[AIM OF THE TASK] Please restate word for word all lines from the one containing "Task: Open the highlighted DVCC entry" to the final line of the entries, and include no pictures.

[THE INPUT]
━━━━━━━━━━━━━━━━━━━━━━━━━━━━━━

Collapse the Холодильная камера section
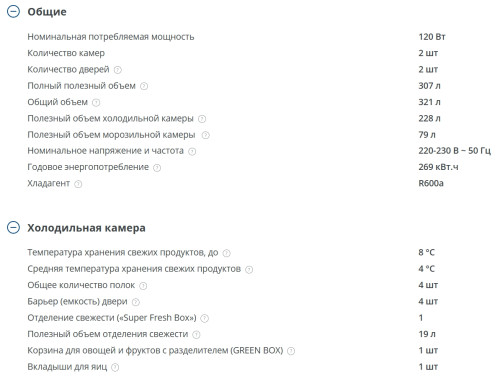(x=13, y=227)
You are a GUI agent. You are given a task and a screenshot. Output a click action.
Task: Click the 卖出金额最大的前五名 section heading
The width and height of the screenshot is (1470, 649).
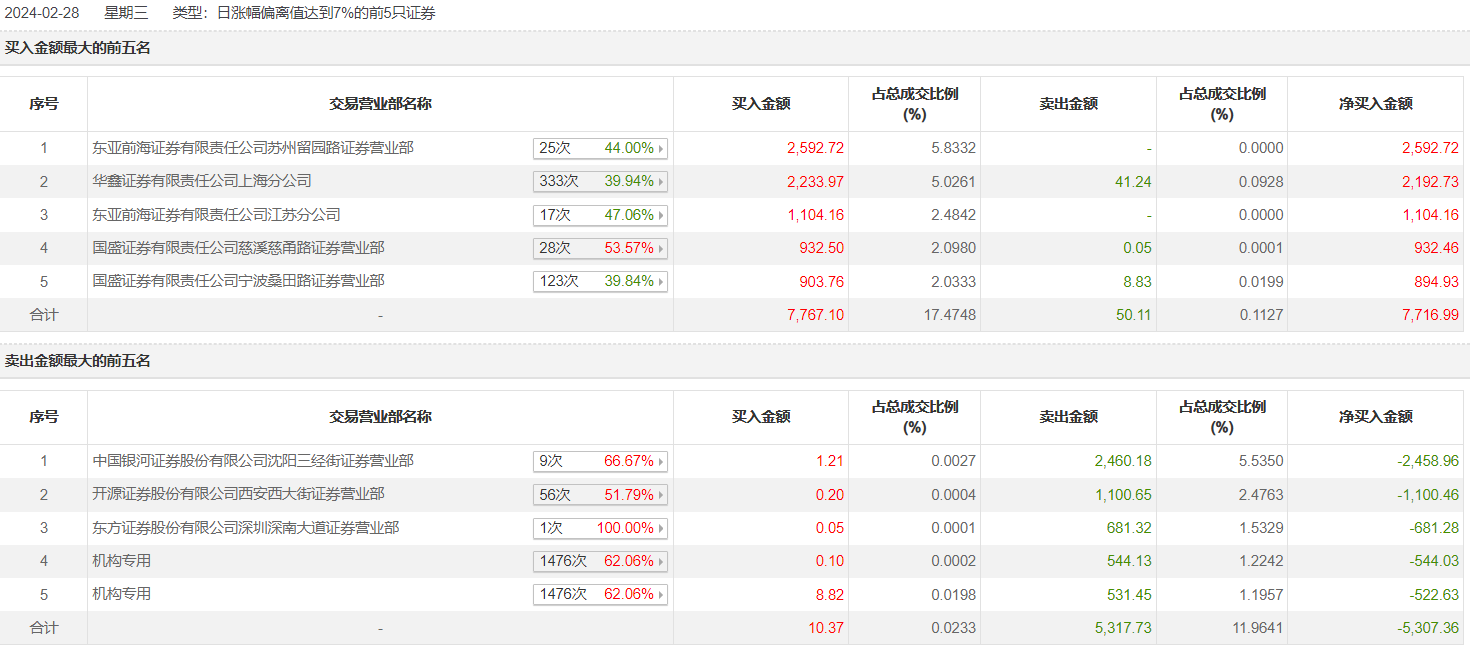click(77, 360)
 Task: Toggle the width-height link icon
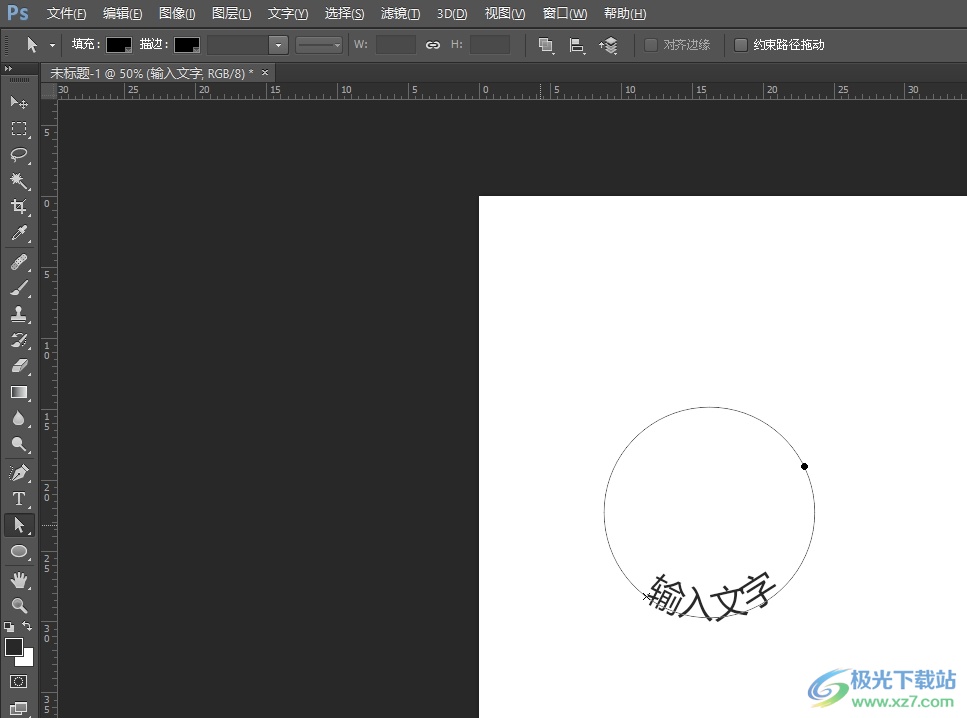coord(433,45)
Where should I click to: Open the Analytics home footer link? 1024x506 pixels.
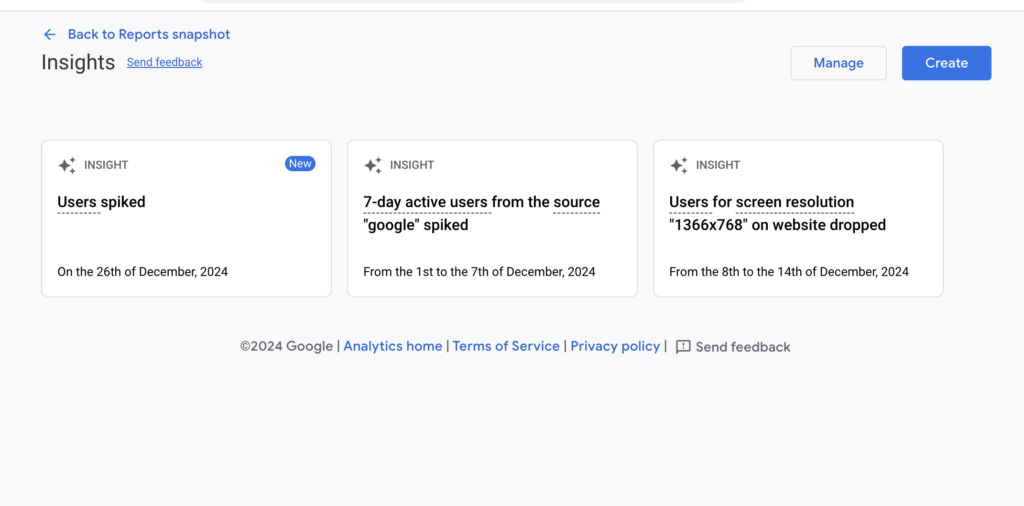393,346
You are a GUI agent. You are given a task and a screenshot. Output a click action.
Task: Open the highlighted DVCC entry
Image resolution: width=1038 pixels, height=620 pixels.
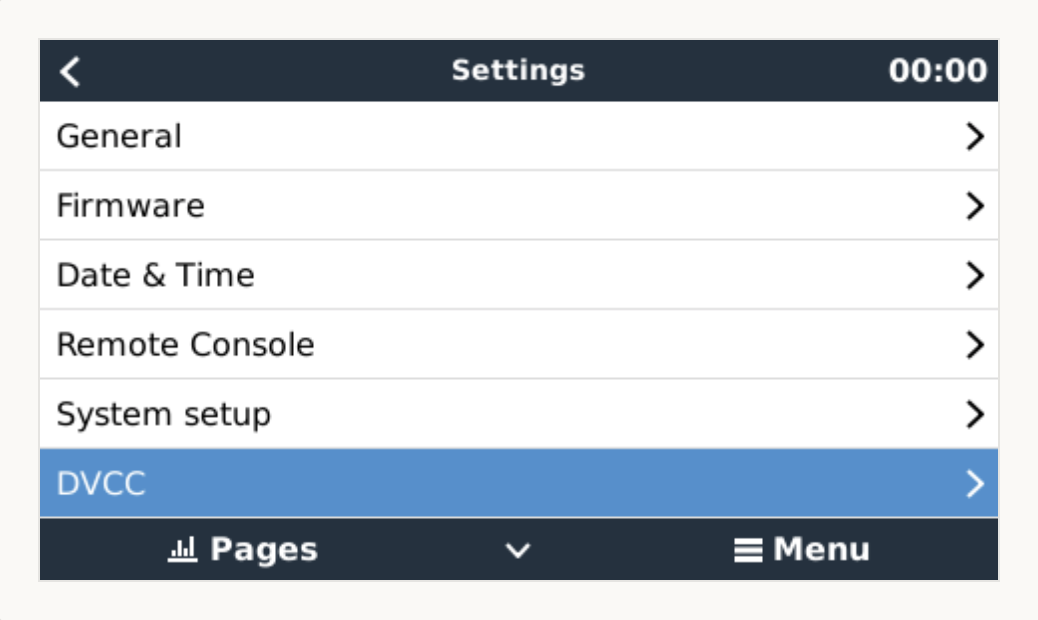click(101, 484)
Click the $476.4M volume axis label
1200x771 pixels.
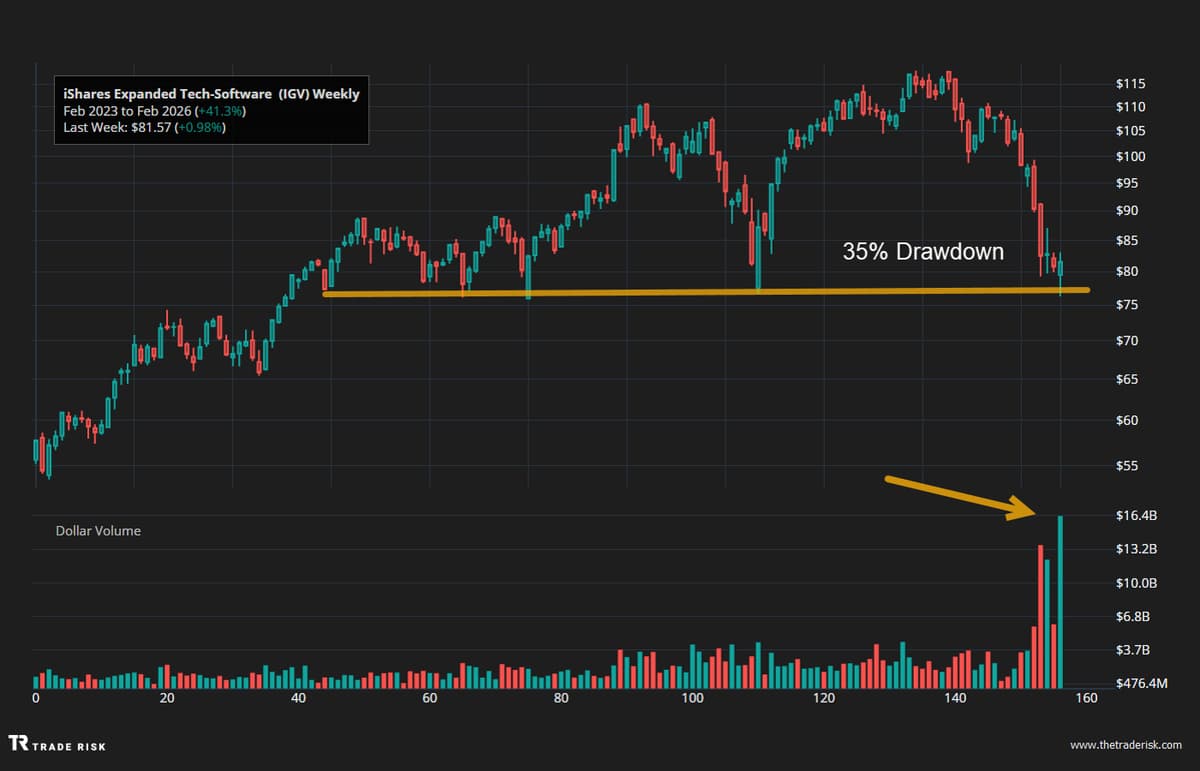(x=1141, y=684)
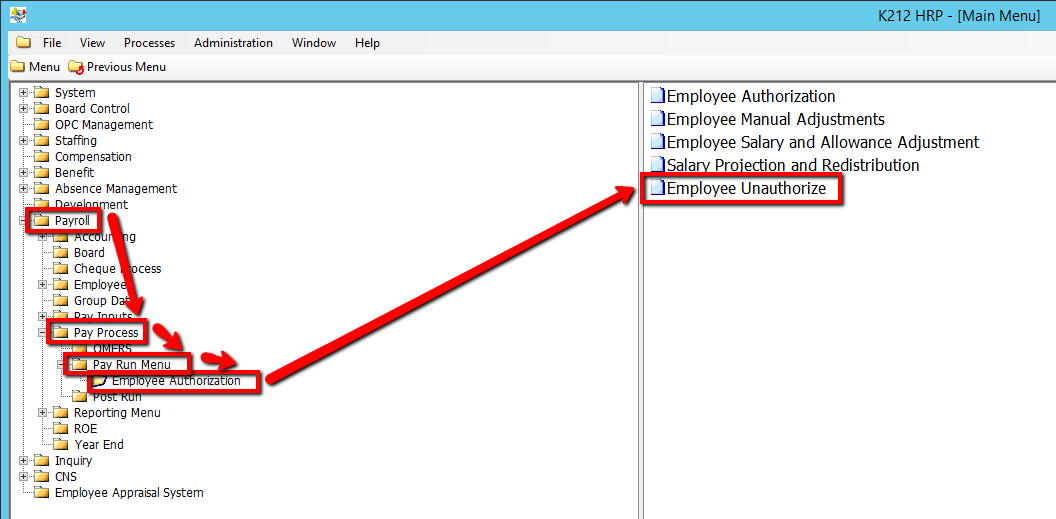Open the Processes menu
This screenshot has width=1056, height=519.
click(x=149, y=43)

━━━━━━━━━━━━━━━━━━━━━━━━━━━━━━

[ANSWER SPACE]
Task: Open the highlighted DVCC entry
Image resolution: width=1038 pixels, height=620 pixels.
click(101, 484)
Click the $476.4M volume axis label
1200x771 pixels.
(x=1141, y=684)
Open the Processes menu
This screenshot has width=1056, height=519.
click(x=149, y=43)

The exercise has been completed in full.